» **Task item**
Go to the line that includes "Image resolution: width=868" and retype it, then every line after it to the end of the data, adding nothing.
───── Data section
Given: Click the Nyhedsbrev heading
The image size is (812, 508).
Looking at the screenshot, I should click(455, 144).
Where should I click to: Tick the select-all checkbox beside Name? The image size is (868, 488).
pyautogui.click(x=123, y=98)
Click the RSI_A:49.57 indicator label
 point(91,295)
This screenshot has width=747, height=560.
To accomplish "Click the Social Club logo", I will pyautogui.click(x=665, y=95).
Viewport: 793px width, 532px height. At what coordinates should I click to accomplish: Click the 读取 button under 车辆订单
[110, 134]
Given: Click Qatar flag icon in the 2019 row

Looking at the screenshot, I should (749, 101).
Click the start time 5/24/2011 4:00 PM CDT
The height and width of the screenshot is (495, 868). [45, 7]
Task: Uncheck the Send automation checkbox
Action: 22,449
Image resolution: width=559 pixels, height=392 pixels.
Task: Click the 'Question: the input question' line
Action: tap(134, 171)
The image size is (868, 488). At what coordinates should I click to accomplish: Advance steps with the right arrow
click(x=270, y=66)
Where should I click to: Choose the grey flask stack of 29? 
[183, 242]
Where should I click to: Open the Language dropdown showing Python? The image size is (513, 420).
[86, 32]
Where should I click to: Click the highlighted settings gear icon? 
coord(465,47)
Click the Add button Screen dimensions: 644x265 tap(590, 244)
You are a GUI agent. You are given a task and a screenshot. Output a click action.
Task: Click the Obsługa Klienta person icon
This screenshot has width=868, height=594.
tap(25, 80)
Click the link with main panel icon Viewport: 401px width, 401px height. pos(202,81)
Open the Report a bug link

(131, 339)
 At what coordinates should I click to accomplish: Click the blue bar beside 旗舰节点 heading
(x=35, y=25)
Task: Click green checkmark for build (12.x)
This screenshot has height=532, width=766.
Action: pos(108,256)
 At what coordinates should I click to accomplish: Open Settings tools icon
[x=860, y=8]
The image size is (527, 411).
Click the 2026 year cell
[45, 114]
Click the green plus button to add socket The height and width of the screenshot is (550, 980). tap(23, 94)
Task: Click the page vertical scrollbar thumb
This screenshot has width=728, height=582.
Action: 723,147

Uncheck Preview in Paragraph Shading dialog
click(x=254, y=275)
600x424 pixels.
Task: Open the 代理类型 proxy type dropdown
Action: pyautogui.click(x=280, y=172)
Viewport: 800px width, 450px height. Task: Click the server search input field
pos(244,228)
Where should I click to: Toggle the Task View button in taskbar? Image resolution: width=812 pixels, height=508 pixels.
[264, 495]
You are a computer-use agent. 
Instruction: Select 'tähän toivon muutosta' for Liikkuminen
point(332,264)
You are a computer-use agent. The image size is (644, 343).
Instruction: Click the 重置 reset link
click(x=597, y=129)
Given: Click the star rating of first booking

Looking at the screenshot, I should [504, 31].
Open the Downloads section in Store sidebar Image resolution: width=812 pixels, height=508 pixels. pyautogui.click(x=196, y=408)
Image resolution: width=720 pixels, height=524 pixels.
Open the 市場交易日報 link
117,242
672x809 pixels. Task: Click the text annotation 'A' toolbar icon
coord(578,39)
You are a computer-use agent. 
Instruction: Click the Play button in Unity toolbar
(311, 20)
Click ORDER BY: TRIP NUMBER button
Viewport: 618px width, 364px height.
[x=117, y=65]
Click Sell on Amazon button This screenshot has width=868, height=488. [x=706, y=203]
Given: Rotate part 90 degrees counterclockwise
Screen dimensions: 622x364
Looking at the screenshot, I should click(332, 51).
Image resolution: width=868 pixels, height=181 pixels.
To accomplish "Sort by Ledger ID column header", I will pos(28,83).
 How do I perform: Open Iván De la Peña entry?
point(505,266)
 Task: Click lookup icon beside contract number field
──────────
» **Your solution**
Image resolution: width=868 pixels, height=181 pixels.
To accomplish "Sort by Ledger ID column header", I will pos(28,83).
 How do I perform: Open Iván De la Peña entry?
point(505,266)
 Task: Click lookup icon beside contract number field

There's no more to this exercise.